Lower Kootenay Band Chief Jason Louie has become the first Creston Valley recipient of a BC Community Achievement Award.
Louie is among 34 recipients who will receive the provincial recognition for 2013 at a ceremony at Government House in Victoria on March 14. Also to be honoured from the Kootenays is Tom Lymbery, longtime owner of Gray Creek Store.
“The community achievement awards honour individuals who have made a significant contribution either as volunteers or in the course of their work,” said Keith Mitchell, chair of the BCA Foundation, in announcing the 2013 recipients. “We’re privileged to showcase and celebrate the contributions of these exceptional British Columbians.”
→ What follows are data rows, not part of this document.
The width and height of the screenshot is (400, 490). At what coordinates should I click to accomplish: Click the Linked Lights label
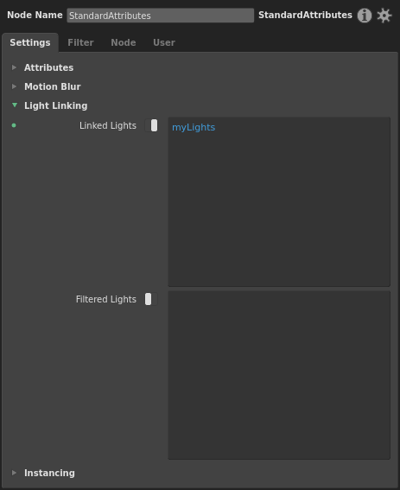tap(108, 125)
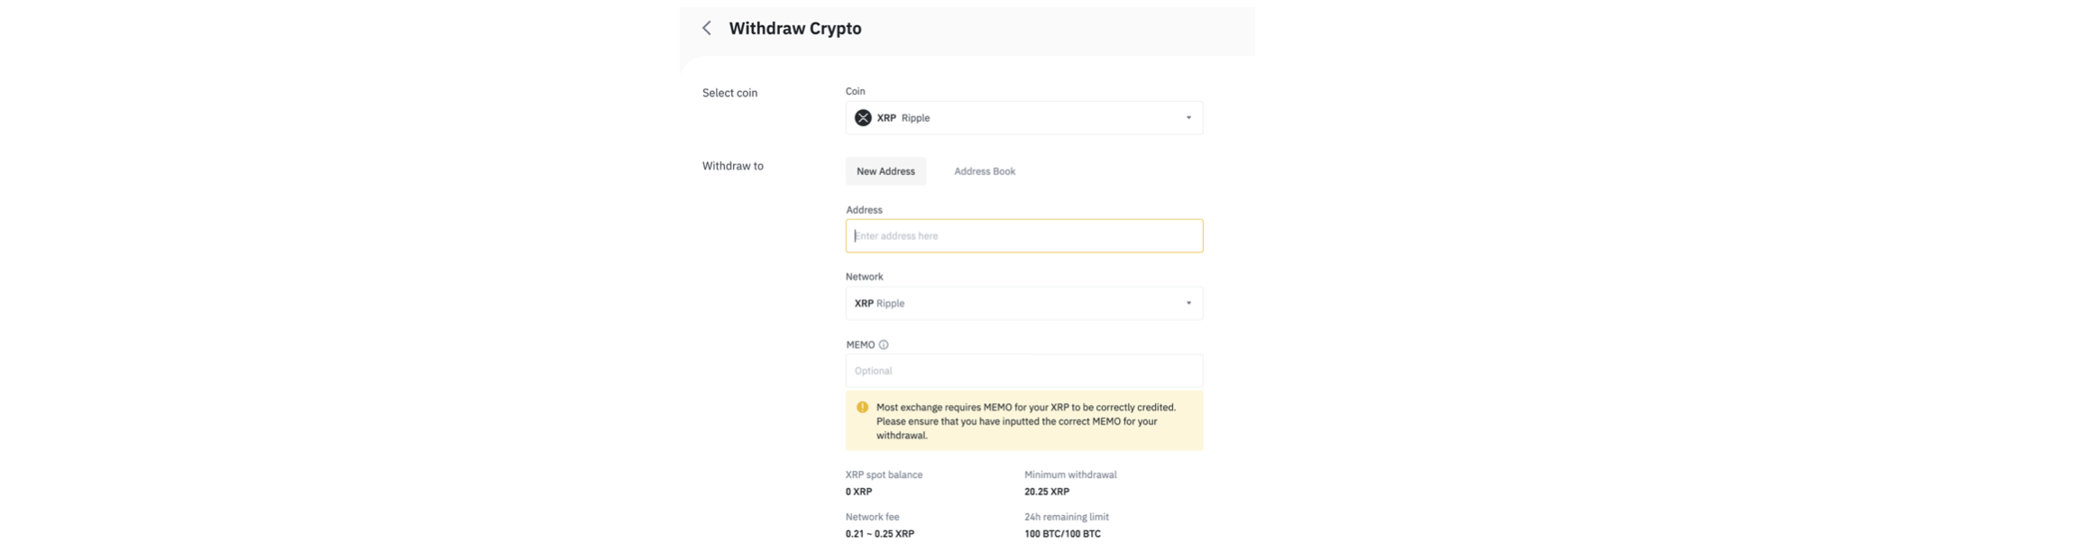
Task: Click the XRP spot balance label
Action: 884,474
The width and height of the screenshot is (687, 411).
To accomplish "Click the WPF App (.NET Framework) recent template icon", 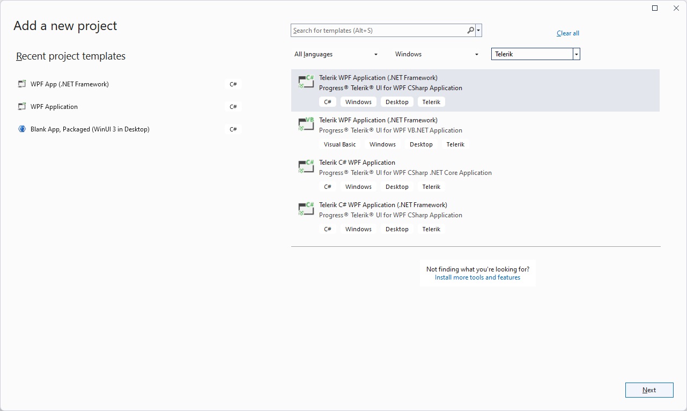I will point(21,84).
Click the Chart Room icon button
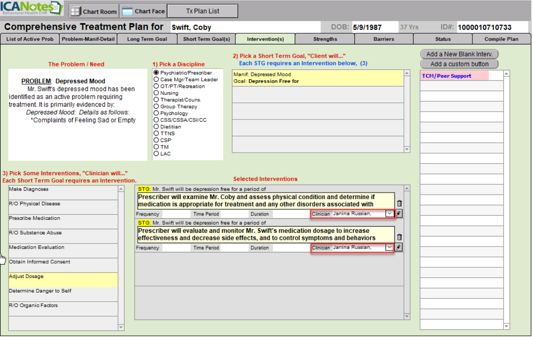533x337 pixels. (93, 11)
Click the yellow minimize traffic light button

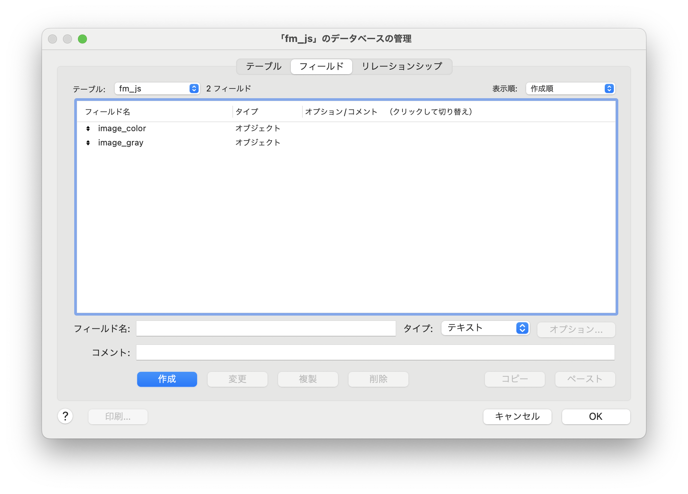(x=67, y=39)
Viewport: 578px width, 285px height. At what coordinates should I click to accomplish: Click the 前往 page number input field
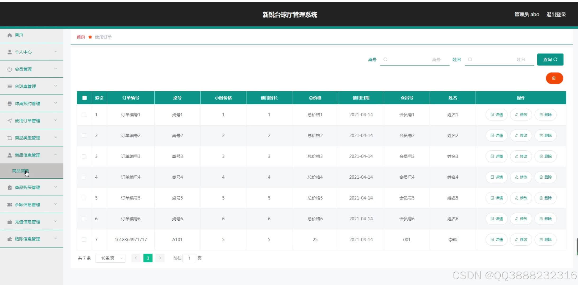pyautogui.click(x=189, y=258)
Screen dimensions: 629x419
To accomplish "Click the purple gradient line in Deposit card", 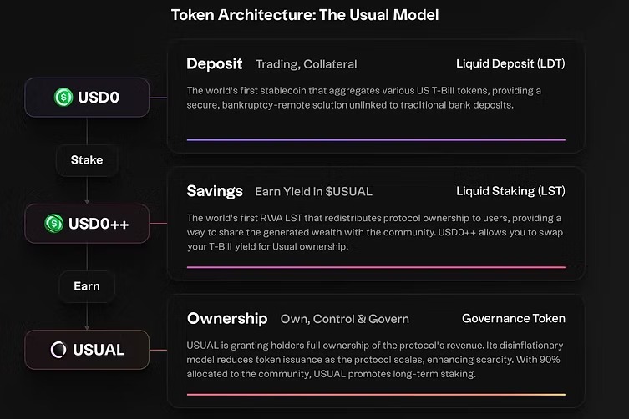I will tap(376, 139).
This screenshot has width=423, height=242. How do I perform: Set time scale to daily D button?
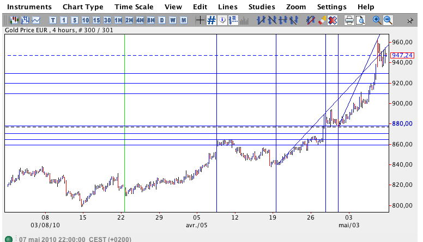[x=162, y=20]
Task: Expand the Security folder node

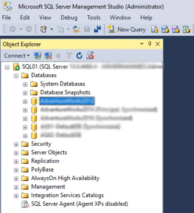Action: (x=16, y=144)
Louie, in his second year as LKB chief, said that the award was completely unexpected.
“When I received the news I was going to be awarded the BC Achievement Award I was and am surprised,” he said. “I am honoured and humbled by the award and will do my very best to represent not only the Lower Kootenay Band but also the Creston Valley.”
Louie’s nomination was made by LKB chief operating officer Linda Berg, who wrote that he “has openly shared the culture, language and traditions (of the LKB) with anyone, and does it in an inviting and friendly way.
“He has also taught new staff of Lower Kootenay Band about the culture, language and traditions. Jason is passionate when he speaks about preserving the language and culture.”
Two supporters of the nomination both have expressed hope they will be able to attend the March 14 presentation. Creston Mayor Ron Toyota and Regional District of Central Kootenay chair and Area B director John Kettle both work with Louie and his council on matters of importance to the Creston Valley.
“Chief Louie has demonstrated a genuine and strong desire to build an open community with the residents of the entire Creston Valley,” Toyota said. “Our council and staff continue to participate in Lower Kootenay Band functions like the powwow and general assembly, and their council and staff have participated in many town functions.
“Chief Louie has been instrumental in opening the dialogue within his community and involving our town, the regional district, RCMP, local fire departments, Canadian and U.S. border services, and several local volunteer groups and organizations.”
Kettle said he has known Louie for 15 years and that he admires the perseverance and dedication to bettering the economic and social life of LKB members.
“One of the most outstanding attributes of this gentleman is his dogmatic adherence to his history and to the traditions and language of his people,” Kettle said. “His respect for the wisdom and words of his elders and the ‘old ways’ have resulted, in my opinion, in a contiguous lineage by blending the old and the new while not losing the languages and traditions of his people.
“In a day and age where everything is ‘high-tech, it is humbling to see people led by a young chief embracing the new paradigms while celebrating customs, tradition and language as a fundamental part of their existence.”
Humility and receiving awards don’t always go together well, Louie said.
“It is difficult to speak of this honour as our Ktunaxa traditions dictate that we do not speak in a manner that may appear that of boasting. I came from humble beginnings and my mentors instilled ethics of hard work, dedication, and to always do the right thing even when no one is looking.
“I will keep the past and present citizens of Yaqan Nukiy in my heart as I receive this award. Yaqan Nukiy, the Creston Valley and this great country have given me everything. I will continue to volunteer and contribute to the land that has given us clean water, roots, berries, medicines and wild game.
“I thank those who nominated me and although a warrior should never bow his head I will do so when accepting the award to demonstrate I am humbled. I thank Yaqan Nukiy and the Creston Valley.”